Dears,
I’m currently trying to create a tickscript to alert when a linux service is down.
But it does not alert within the specified time frame and sometimes it doesn’t fill the message field, it returns an empty host field
Could you please advise on the best method to monitor the status of a service and create alerts through Chronograf?

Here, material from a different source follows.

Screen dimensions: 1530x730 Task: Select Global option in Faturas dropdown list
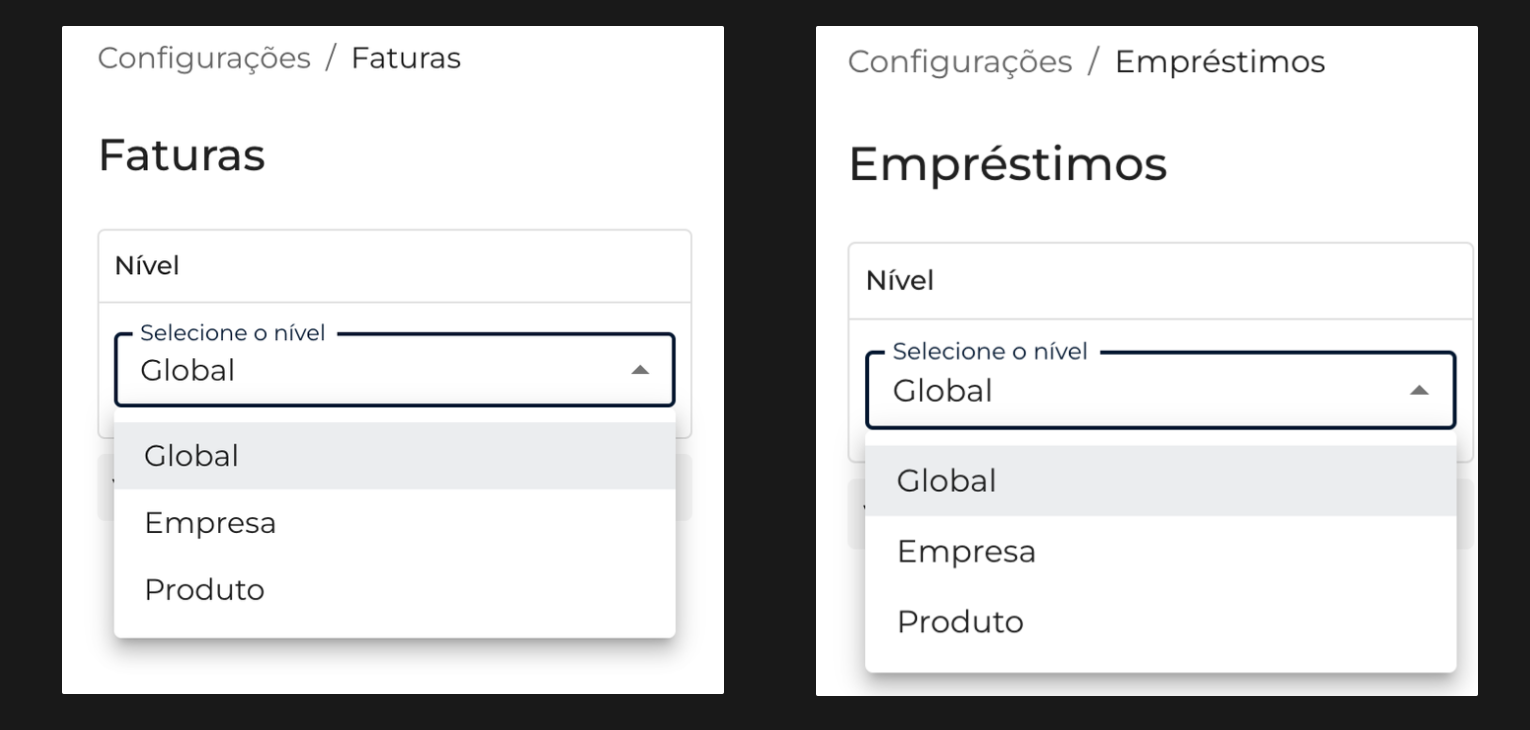click(192, 456)
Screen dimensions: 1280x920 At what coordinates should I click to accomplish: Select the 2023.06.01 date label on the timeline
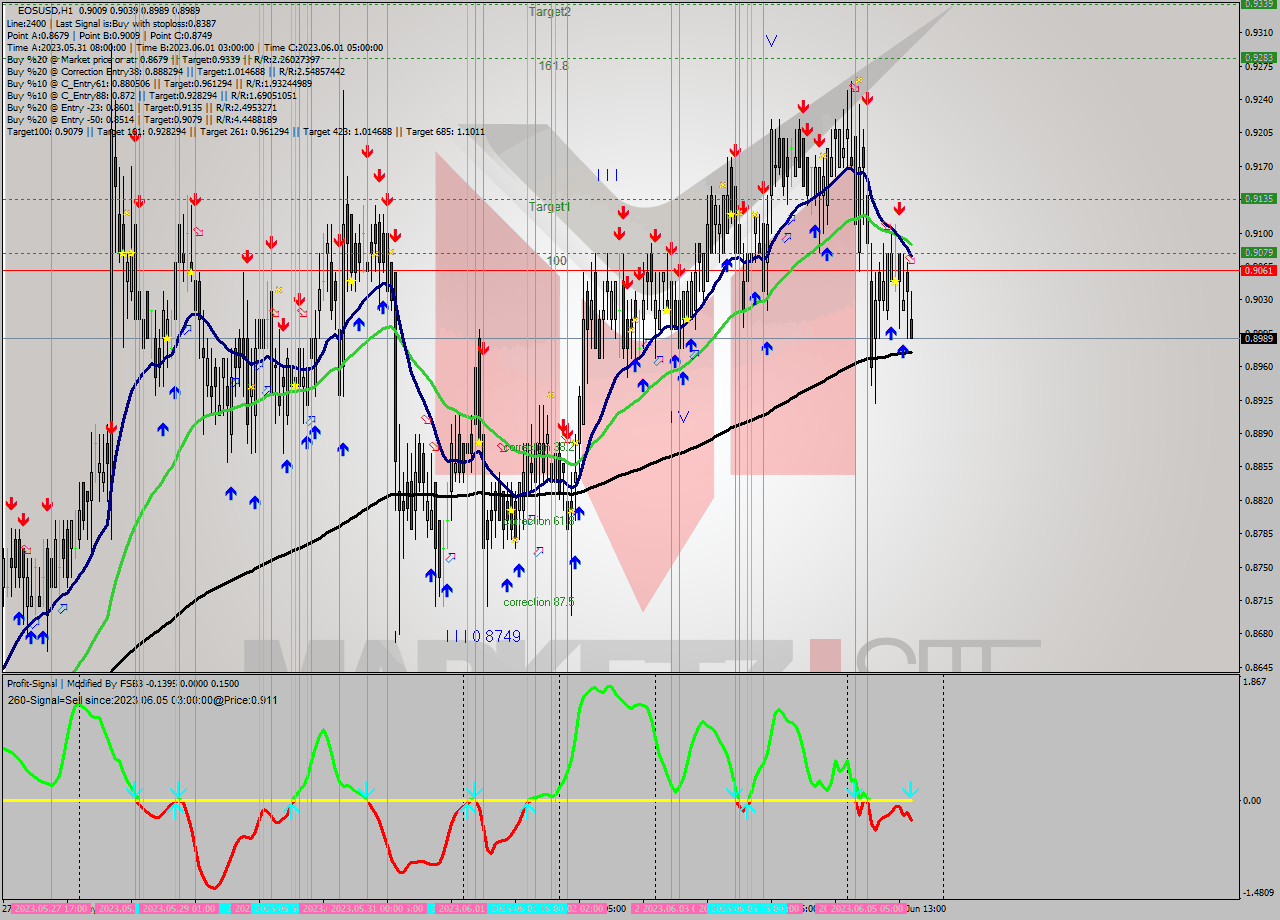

I’m trying a deadman alert like below :
var db = ‘telegraf’
var rp = ‘monitor’
var measurement = ‘procstat_lookup’
var groupBy = [‘host’, ‘result’]
var whereFilter = lambda: (“host” == ‘xxx’ OR “host” == ‘yyy’ OR “host” == ‘zzz’) AND (“result” == ‘lookup_error’)
var period = 1m
var name = ‘[Testes] XXX’
var idVar = name + ‘-{{.Group}}’
var message = ‘Service Off on {{ index .Tags “host” }}’
var idTag = ‘alertID’
var levelTag = ‘level’
var messageField = ‘message’
var durationField = ‘duration’
var outputDB = ‘chronograf’
var outputRP = ‘autogen’
var outputMeasurement = ‘alerts’
var triggerType = ‘deadman’
var threshold = 0.0
var data = stream
|from()
.database(db)
.retentionPolicy(rp)
.measurement(measurement)
.groupBy(groupBy)
.where(whereFilter)var trigger = data
|deadman(threshold, period)
.message(message)
.id(idVar)
.idTag(idTag)
.levelTag(levelTag)
.messageField(messageField)
.durationField(durationField)
.email()
.to(‘xxx@xxx’)
.telegram()
.chatId(‘xxxxx’)
.parseMode(‘Markdown’)trigger
|eval(lambda: “emitted”)
.as(‘value’)
.keep(‘value’, messageField, durationField)
|eval(lambda: float(“value”))
.as(‘value’)
.keep()
|influxDBOut()
.create()
.database(outputDB)
.retentionPolicy(outputRP)
.measurement(outputMeasurement)
.tag(‘alertName’, name)
.tag(‘triggerType’, triggerType)trigger
|httpOut(‘output’)